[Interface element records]
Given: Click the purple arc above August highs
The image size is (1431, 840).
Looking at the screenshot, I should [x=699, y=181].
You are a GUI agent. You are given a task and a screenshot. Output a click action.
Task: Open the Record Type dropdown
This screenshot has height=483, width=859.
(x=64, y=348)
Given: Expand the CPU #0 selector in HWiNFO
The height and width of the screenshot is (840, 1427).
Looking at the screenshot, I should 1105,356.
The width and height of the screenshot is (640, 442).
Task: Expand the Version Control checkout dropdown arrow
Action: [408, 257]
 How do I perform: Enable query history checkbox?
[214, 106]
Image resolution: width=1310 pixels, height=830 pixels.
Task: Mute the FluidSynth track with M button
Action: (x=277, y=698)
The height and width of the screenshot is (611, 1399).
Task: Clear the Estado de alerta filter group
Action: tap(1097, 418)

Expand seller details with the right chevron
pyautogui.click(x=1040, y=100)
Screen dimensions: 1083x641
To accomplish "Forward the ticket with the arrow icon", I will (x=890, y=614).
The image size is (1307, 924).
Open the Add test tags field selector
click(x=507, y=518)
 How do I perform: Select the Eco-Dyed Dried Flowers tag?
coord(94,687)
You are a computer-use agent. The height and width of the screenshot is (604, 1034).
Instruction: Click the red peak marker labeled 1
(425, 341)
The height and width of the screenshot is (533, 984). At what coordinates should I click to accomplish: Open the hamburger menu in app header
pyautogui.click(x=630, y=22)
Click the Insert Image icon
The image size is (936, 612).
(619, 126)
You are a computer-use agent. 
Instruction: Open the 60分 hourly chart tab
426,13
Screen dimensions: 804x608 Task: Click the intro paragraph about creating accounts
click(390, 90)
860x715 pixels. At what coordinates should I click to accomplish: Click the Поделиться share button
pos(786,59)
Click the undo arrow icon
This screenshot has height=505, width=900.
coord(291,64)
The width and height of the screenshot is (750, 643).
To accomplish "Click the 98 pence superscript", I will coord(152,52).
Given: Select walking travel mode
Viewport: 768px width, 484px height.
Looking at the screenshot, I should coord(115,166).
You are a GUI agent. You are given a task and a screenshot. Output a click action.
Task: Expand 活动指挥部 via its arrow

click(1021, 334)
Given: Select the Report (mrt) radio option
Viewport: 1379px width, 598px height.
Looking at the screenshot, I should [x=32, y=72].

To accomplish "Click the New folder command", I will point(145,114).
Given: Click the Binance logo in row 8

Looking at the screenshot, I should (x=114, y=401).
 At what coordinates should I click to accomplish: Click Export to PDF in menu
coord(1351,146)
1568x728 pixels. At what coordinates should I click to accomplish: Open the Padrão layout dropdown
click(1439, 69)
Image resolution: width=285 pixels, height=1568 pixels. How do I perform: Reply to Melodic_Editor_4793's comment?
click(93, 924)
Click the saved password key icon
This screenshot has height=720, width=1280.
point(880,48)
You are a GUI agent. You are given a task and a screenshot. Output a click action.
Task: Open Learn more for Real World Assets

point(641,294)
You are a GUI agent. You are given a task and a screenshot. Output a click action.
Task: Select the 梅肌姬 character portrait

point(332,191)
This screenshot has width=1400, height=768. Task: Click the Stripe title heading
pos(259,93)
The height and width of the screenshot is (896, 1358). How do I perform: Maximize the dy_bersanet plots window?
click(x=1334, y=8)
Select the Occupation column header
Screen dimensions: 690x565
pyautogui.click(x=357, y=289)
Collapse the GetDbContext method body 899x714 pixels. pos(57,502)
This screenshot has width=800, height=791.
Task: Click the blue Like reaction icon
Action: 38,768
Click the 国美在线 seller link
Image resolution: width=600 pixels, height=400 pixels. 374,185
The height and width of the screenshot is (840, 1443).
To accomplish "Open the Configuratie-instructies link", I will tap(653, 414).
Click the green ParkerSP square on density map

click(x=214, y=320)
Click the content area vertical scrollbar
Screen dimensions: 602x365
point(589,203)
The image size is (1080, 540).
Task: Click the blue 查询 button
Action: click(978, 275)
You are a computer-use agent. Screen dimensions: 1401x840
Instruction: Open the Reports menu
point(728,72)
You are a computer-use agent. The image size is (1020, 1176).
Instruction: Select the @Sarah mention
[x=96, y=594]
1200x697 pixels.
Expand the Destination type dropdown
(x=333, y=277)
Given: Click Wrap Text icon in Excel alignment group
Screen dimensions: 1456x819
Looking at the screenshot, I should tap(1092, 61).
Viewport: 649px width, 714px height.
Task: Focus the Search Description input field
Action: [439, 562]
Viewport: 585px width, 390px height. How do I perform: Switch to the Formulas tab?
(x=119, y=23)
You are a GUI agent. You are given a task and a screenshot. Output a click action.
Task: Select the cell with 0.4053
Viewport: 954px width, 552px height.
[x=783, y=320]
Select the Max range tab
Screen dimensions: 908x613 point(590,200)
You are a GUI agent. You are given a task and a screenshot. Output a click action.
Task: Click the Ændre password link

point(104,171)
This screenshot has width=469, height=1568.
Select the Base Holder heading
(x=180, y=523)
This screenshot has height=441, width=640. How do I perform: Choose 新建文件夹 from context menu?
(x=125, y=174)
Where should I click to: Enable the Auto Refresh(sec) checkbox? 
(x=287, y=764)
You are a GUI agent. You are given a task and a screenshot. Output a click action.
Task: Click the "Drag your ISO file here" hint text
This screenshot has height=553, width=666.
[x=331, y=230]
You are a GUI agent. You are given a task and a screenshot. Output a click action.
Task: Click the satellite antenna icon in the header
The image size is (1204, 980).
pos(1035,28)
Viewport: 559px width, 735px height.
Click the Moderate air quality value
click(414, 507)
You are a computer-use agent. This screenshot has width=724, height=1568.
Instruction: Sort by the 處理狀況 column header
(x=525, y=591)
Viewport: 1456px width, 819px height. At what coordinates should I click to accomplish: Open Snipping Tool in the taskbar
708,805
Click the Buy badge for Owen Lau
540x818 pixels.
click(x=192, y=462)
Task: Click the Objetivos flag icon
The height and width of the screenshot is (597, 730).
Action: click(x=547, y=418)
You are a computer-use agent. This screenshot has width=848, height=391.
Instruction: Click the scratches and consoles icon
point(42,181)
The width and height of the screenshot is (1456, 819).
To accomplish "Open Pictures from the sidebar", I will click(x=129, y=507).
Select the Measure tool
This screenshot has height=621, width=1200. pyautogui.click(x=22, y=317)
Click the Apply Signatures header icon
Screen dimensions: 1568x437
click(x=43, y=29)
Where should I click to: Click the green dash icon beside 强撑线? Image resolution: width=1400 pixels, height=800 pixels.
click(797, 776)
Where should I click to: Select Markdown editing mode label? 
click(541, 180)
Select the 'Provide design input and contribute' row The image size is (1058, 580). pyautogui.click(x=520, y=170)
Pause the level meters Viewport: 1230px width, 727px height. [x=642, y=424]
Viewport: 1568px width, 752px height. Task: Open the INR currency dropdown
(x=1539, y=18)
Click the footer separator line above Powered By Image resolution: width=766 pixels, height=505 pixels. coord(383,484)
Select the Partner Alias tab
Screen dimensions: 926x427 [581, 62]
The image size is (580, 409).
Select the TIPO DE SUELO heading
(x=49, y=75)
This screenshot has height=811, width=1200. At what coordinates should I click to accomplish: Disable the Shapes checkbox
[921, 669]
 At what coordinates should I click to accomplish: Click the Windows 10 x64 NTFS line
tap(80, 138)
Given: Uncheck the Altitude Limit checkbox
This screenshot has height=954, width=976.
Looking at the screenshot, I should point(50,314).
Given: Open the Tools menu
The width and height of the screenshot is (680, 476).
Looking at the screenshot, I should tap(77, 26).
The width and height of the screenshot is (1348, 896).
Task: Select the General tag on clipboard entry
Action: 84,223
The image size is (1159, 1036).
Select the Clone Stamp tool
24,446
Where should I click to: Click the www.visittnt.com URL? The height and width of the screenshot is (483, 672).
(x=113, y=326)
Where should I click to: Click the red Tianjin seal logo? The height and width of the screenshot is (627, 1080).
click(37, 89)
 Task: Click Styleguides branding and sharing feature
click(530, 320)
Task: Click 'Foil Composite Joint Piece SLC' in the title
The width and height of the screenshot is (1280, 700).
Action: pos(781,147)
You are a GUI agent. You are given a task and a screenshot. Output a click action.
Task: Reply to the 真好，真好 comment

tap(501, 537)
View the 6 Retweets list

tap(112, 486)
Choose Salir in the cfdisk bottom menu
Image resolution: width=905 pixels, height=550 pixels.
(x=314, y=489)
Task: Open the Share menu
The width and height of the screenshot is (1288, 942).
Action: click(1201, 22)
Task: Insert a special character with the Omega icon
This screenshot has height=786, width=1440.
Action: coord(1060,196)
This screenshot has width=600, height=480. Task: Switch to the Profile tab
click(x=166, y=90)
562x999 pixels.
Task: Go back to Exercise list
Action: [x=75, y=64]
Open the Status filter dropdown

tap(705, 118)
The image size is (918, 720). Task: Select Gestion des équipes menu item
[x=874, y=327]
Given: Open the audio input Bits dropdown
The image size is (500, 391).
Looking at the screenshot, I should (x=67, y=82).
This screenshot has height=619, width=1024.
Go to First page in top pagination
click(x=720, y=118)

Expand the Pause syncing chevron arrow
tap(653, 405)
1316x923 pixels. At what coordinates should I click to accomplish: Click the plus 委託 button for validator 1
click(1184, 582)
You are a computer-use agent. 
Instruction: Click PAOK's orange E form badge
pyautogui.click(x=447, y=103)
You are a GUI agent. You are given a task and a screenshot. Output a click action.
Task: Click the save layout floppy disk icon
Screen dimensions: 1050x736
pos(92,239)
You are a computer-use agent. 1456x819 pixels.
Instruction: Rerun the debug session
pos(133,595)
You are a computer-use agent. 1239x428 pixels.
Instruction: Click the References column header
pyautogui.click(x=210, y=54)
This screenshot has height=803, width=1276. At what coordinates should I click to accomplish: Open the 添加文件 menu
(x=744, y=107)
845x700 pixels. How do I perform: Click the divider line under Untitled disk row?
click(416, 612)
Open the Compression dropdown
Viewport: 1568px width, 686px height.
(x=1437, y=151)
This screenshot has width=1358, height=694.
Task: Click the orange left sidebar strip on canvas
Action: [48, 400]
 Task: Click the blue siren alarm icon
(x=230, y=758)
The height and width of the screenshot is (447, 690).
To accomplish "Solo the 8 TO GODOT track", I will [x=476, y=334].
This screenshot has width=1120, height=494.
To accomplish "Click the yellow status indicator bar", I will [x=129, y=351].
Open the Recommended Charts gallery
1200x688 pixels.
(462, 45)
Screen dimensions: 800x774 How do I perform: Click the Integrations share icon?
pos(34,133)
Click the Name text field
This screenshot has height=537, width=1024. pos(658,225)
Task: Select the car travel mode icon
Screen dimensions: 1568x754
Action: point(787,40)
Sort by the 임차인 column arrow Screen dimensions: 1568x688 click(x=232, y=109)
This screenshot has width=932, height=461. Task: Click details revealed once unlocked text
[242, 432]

Your task:
Rewrite the stretch of the listing from the line containing "Expand seller details with the right chevron" through the line containing "I will coord(152,52).", replacing "Instruction" with "Task" and leaving everything else unchanged.

Task solution:
Expand seller details with the right chevron
pyautogui.click(x=1040, y=100)
Screen dimensions: 1083x641
To accomplish "Forward the ticket with the arrow icon", I will (x=890, y=614).
The image size is (1307, 924).
Open the Add test tags field selector
click(x=507, y=518)
 How do I perform: Select the Eco-Dyed Dried Flowers tag?
coord(94,687)
You are a computer-use agent. The height and width of the screenshot is (604, 1034).
Task: Click the red peak marker labeled 1
(425, 341)
The height and width of the screenshot is (533, 984). At what coordinates should I click to accomplish: Open the hamburger menu in app header
pyautogui.click(x=630, y=22)
Click the Insert Image icon
The image size is (936, 612).
(619, 126)
You are a computer-use agent. 
Task: Open the 60分 hourly chart tab
426,13
Screen dimensions: 804x608 Task: Click the intro paragraph about creating accounts
click(390, 90)
860x715 pixels. At what coordinates should I click to accomplish: Click the Поделиться share button
pos(786,59)
Click the undo arrow icon
This screenshot has height=505, width=900.
coord(291,64)
The width and height of the screenshot is (750, 643).
To accomplish "Click the 98 pence superscript", I will coord(152,52).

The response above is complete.